Incidentally, out-of-sample testing is just one of many measures of robustness I think you've got to use in backtesting. (See my backtesting results table for some additional ones I use.) But it gives you an idea of how much of the common wisdom out there of how to use the COT data is based on little more than eyeballing some very complex data - not any actual real research. Good luck the rest of this week.

Rally Has Shaky Foundation

New U.S. house-price data is out. Looks pretty horrifying to me. People are talking up the slowdown in the rate of decline or even a turnaround.

But take a look at these charts from the S&P/Case-Shiller folks. The first one shows something like a rate-of-change indicator familiar to technical analysts. As anyone knows who studies this kind of thing, this type of indicator can stay oversold or overbought for a long time before price changes course. As well, an upturn or downturn in this indicator often doesn't register in prices for a long time, either.

The more important chart is the second one, on the next page - showing the actual house prices. No trend change there. Still down. About 33 percent since 2006.

And still more important, to my mind, is that even when the price decline meaningfully slows, that still means massive amounts of banks' leveraged assets continuing to lose value. Until house prices actually start rising, that is. I think this rally ends in tears in a big way when that starts sinking in. Yikes!

Friday, June 26, 2009

Smart Money Traders Turn Bullish on S&P 500

No new signals for this coming week from any of my trading setups based on the weekly derivatives data in the Commitments of Traders reports. But a big change in the data today signals a possible shift to a more bullish future. Or maybe just a one-week blip. Who knows? I've just updated my latest signals table based on this afternoon's new data.

Especially interesting: the "smart money" commercial hedgers have finally gotten off the couch and jumped into the S&P 500. If you're a regular here, you'll know the commercial traders haven't been exactly enamoured by the rally since March and have faded it with a large net short position in futures and options.

This week, big change. The commercials reduced their net short position significantly, triggering a bullish signal from their side in my S&P 500 setup. They haven't been this optimistic about the market since mid-March.

Note, however, my commercial signal works with a three-week trade delay. So no action until the open of trading Monday, July 20.

Another caveat: the other signal that makes up that setup - fading the small traders, who tend to be wrongly positioned at market turns - has moved closer to flipping from bullish to bearish. That's because, as you'll note on my latest signals table, these wrong-way folks have suddenly bumped up their net long position as a percentage of the total open interest. These people tend to be so wrong, in fact, backtesting suggests you could have reliably done the opposite and made good money.

Input records>
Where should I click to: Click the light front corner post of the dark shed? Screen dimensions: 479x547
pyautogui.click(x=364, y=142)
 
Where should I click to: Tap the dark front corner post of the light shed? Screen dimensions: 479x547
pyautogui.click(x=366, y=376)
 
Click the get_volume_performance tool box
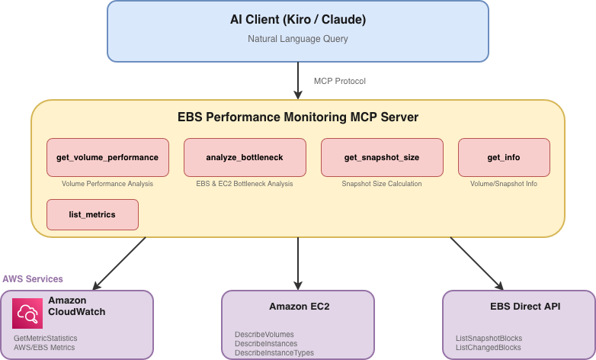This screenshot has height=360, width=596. tap(107, 157)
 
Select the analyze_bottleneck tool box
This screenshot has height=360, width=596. tap(245, 157)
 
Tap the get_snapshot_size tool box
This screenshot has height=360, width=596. tap(382, 157)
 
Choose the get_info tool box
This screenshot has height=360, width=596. tap(504, 157)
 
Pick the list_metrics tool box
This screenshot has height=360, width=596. tap(92, 214)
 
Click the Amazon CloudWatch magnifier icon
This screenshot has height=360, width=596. tap(27, 313)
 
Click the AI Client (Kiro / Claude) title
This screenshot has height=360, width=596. tap(298, 19)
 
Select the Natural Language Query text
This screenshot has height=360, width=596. tap(298, 38)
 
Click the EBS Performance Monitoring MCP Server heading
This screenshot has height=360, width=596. tap(298, 118)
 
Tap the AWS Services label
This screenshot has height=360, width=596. tap(33, 279)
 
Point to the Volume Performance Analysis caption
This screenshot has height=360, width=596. tap(107, 184)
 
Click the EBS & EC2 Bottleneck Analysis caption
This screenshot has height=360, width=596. tap(245, 184)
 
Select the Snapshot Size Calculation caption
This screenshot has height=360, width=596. tap(382, 184)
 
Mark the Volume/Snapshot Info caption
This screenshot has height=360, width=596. tap(504, 184)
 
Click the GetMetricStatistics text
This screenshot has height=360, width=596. tap(46, 338)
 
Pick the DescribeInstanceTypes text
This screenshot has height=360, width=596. tap(274, 353)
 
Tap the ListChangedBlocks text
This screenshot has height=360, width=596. tap(489, 347)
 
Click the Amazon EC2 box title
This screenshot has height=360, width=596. tap(298, 307)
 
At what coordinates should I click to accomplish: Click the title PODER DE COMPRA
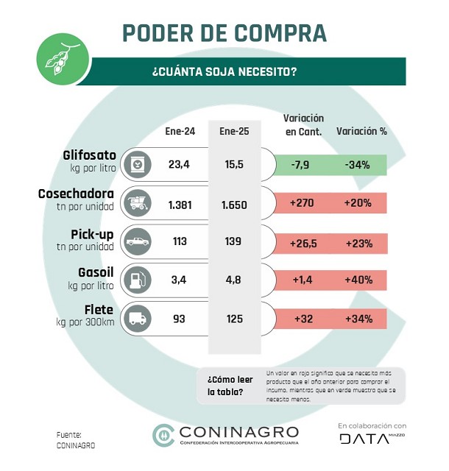point(224,33)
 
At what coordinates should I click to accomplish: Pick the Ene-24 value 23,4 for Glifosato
point(179,164)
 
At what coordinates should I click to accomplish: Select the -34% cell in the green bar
point(357,164)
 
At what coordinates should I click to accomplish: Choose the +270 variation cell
point(304,204)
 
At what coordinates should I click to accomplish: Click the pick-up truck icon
point(137,240)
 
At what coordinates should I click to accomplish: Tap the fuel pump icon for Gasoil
point(137,280)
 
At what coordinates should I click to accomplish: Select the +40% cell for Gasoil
point(357,280)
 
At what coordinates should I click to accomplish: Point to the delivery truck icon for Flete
point(137,319)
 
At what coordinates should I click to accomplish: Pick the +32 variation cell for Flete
point(304,319)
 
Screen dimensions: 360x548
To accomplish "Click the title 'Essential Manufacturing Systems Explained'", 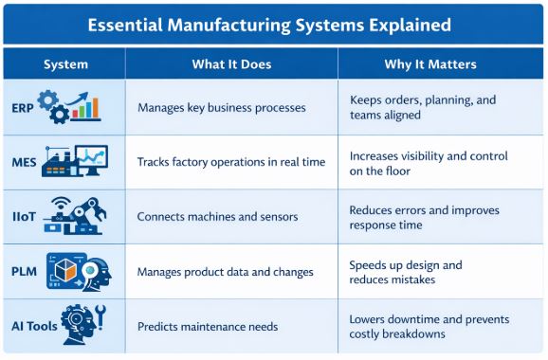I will [x=274, y=24].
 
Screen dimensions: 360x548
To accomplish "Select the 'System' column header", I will [x=65, y=64].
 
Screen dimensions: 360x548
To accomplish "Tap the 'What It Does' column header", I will [x=231, y=64].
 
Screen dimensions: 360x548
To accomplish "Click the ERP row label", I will [x=24, y=107].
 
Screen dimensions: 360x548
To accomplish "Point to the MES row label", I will [x=25, y=162].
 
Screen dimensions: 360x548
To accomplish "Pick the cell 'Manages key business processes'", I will [x=221, y=107].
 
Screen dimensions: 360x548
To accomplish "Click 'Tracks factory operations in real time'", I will [x=231, y=162].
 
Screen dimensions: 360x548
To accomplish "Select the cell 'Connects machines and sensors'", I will [x=218, y=217].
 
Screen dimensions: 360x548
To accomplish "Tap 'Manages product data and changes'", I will [x=225, y=272].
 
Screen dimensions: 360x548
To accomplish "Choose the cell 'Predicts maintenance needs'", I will [x=208, y=326].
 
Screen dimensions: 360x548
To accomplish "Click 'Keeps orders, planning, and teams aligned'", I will [x=422, y=107].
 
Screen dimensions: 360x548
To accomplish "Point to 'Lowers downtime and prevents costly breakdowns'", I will [x=422, y=326].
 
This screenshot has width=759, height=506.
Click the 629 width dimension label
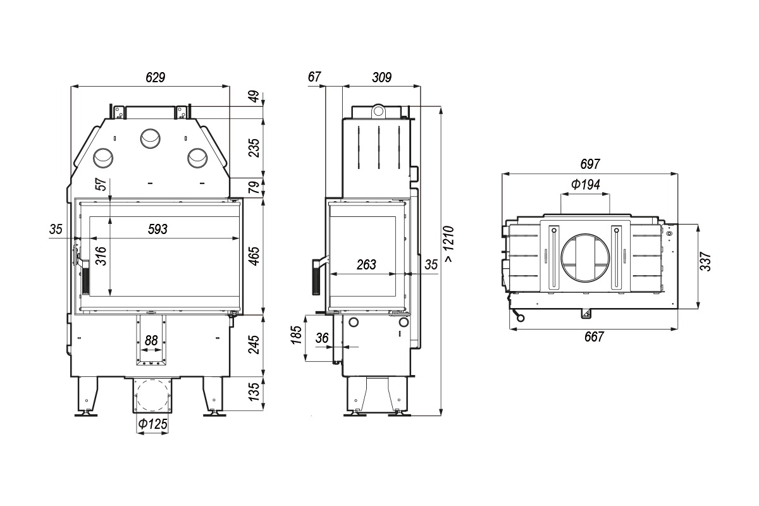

Task instructions>
1: Could you set down, word for word, the stretch of the market commentary from "The more important" through "percent since 2006."?
2: Can you extract, unchanged, the stretch of the records from the line containing "Tap the get_snapshot_size tool box" through the line containing "This screenshot has height=360, width=596. tap(298, 38)", and only those lines?

Full solutions>
1:
The more important chart is the second one, on the next page - showing the actual house prices. No trend change there. Still down. About 33 percent since 2006.

2:
Tap the get_snapshot_size tool box
This screenshot has height=360, width=596. tap(382, 157)
 
Choose the get_info tool box
This screenshot has height=360, width=596. tap(504, 157)
 
Pick the list_metrics tool box
This screenshot has height=360, width=596. tap(92, 214)
 
Click the Amazon CloudWatch magnifier icon
This screenshot has height=360, width=596. tap(27, 313)
 
Click the AI Client (Kiro / Claude) title
This screenshot has height=360, width=596. tap(298, 19)
 
Select the Natural Language Query text
This screenshot has height=360, width=596. tap(298, 38)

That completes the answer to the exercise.